OK, my doc’s got me taking Inderal once a day, and I normally take it about 6:30 AM. Should I skip it? Take it before midnight?

In most cases, the NPO (nothing by mouth) order is really a fasting order, to enable one to provide a fasting blood sample in the morning, to check for diabetes and see how high ones triglycerides are. In that case, the prohibition is really generally for no food or drink with calories in it.

But if one is going in for a surgical procedure, or other procedure which requires anesthesia, then its really necessary to take nothing by mouth.

I always told my patients with your situation who were coming in for a routine physical to take an important medicine (like inderal) at the usual time with a small amount of water.

I don’t know if you doc has other plans for you or not.

Hope that helps.


Thanks Qad, I was hopin’ you’d see this thread (before midnight). It is a routine physical.

I exist but to serve. Not.

On call :wink: .

At least one study has tried to demonstrate that over-zealous adherence to the “nothing by mouth rule” could affect cholesterol measurements.

So KarlGauss, what do you think is an adequate fast to get reliable triglyceride readings? You are more wise in the myriad ways of the pancreas than I.

(Thanks for the lovely email note, BTW. Once I get my life organized, I will return the favor. Say about 2007!)

Am I correct in assuming that not fasting will result in higher triglyceride levels? In other words, if, say, a cholesterol test is conducted while you are not fasting but yields results in the normal range, is it safe to say that your “real” cholesterol level is also within the normal range?
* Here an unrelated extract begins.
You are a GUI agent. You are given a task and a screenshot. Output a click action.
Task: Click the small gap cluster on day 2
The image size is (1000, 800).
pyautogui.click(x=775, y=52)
I haven’t seen a thread on your adventures lately. Have you done one recently and I just missed it or do you owe us another installment? :wink:

For most people, a fast of eight to ten hours should suffice to get an accurate triglyceride level. Of course, there will be the occasional person, starting off with massively elevated levels, who may take much longer to get the TG’s down.

As the paper cited above suggests, though, there may be some misleading readings obtained after a prolonged fast if it included strict salt and water restriction. Simply put, if you dry out during a fast, your lipids become more concentrated.

Truth Seeker - Yes, not fasting will lead to higher triglyceride levels. And, yes, you would be generally right to say that if a non-fasting cholesterol is normal, the fasting cholesterol level will also be normal.

The reason I say you are only “generally right” about nonfasting cholesterol tests has to do with HDL and LDL. Here is an article and here is another that show that generally there’s not much difference for cholesterol measured in the non-fasting state (unlike that for triglycerides) but there can sometimes be some significant differences (and in directions you might not expect).